Twitter Facebook Linkedin Youtube

“YERLİLİK DÜŞÜNCESİNİN STRATEJİK BOYUTU: YERLİ VE MİLLİ STRATEJİ” BAŞLIKLI SÖYLEŞİMİZ GERÇEKLEŞTİ

Merkezimizce düzenlenen okuyucularımıza açık etkinliklerin 62’ncisi, Yazar Murat EROL’un katılımı ile “Yerlilik Düşüncesinin Stratejik Boyutu: Yerli ve Milli Strateji” başlıklı bir söyleşi şeklinde gerçekleşti.

Sayın EROL’a bilgilendirici sunumu için teşekkür ediyor, söyleşiden bazı notları okuyucularımızın istifadesi için aşağıda sunuyoruz.

SÖYLEŞİDEN NOTLAR:

– Kavramlar tarihî bağlamından koparılmamalıdır ve felsefi temellendirme yapılmalıdır. Bu hususlara dikkat edilmezse, ilerleyen süreçte, kavramın bize ait olmadığını ve bize ait olmayan kavramlar üzerine bir çok şey inşa etmeye çalıştığımızı fark ediyoruz. o yüzden kavramsal netlik önemlidir.

– “Yerlilik düşüncesi”nin stratejik boyutunu ele alacaksak, yerli otomobil ya da yerli dizi gibi popüler kültüre ait alanlara ya da güncel siyasete hasretmeden, düşünsel temelden hareket etmemiz gerekmektedir.

– “Yerli ve milli olmak” terkibi 1,5 yıl kadar önce gündeme geldi. Bu durum, aidiyet yönüyle olumlu bir süreçtir.
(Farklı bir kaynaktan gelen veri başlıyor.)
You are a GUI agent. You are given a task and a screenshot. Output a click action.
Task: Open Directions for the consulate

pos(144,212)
– Yerlilik; muhafazakarlığa, milliyetçiliğe, ulusalcılığa ya da herhangi bir ideolojiye inhisar edilemez. İdeolojiler; reçete, kalıp ve form sunumudur aynı zamanda. Tarihsel zihniyet evrenimizde ideolojilerin bir karşılığı yoktur. Bir değeri veya bir özü farklı kalıba koyduğumuzda, bunları herhangi bir soruna çözüm üretemez hale getirmiş oluruz. İdeolojiler ile günlük siyasi tartışmalar içinde birbirimizi yediğimiz süreçler üretiriz.

– Coğrafya işlenmemiş bir alanı ifade eder. Mekan, bir yerde olmaktır, yani coğrafyada insan varsa, orası mekanlaşır. Mekanı işleyip anlam katılırsa “vatan” halini alıyor. Mekana siyasal anlam yüklenirse vatana dönüşür denilebilir ancak siyasal anlamın ötesinde de anlamları vardır.
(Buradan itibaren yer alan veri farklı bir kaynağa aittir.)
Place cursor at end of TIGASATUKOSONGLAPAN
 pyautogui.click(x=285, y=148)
– Yerlilik düşüncesini anlamak sadece mekanla mümkün olmaz, zamanla da ilişkilidir. Yerlilik, tarih kutsaması değildir. Şimdiki zamanın adamı olamazsak söylediklerimiz beyhude kalır. Geçmiş, sürekli olarak şimdiki zamanı içine alarak genişlemektedir. Yaptığınız bir şeyi unutup tekrar yapıyorsanız bu her defasında ilk defa postmodernlerin kavramsallaştırması ile deneyimlemek olacaktır, yani hafızasızlık. Yani geçmişten kopmak, geçmişin sürekliliğinde kopmaların olması hafızasızlıktır.
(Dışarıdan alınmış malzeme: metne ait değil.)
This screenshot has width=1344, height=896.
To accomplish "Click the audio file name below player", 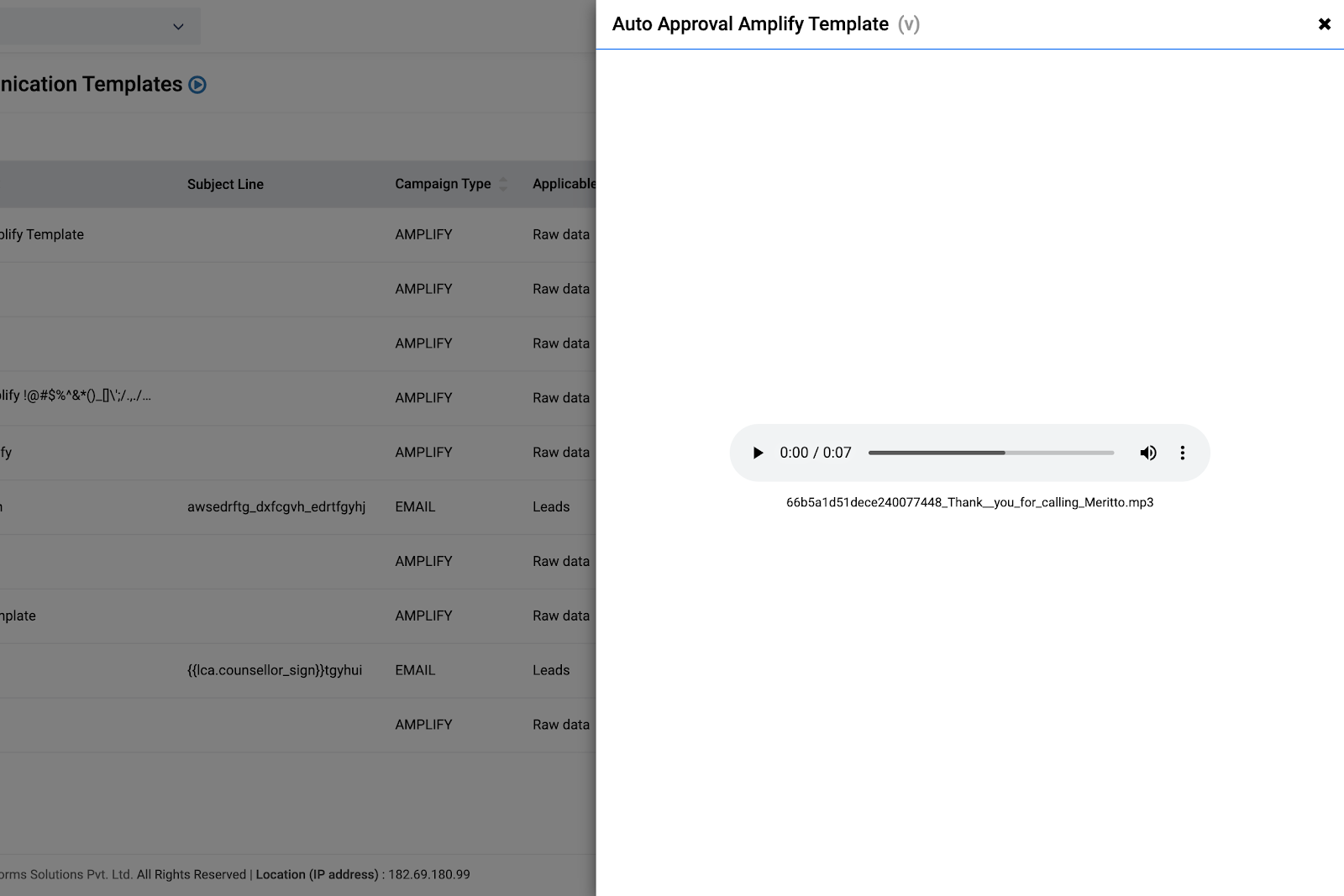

– Hafıza, geçmişin bilgisini şimdiki zamana taşır. Hafıza geçmişin güncellenerek bugüne gelmesini sağlar ve böylece “gelenek” oluşur. Gelenek, geleceğe doğru gidendir. Kurumsallaşmaktır. Yerliliğin zihniyet durumu, gelenekle mücessem hale gelir, somutluk kazanır.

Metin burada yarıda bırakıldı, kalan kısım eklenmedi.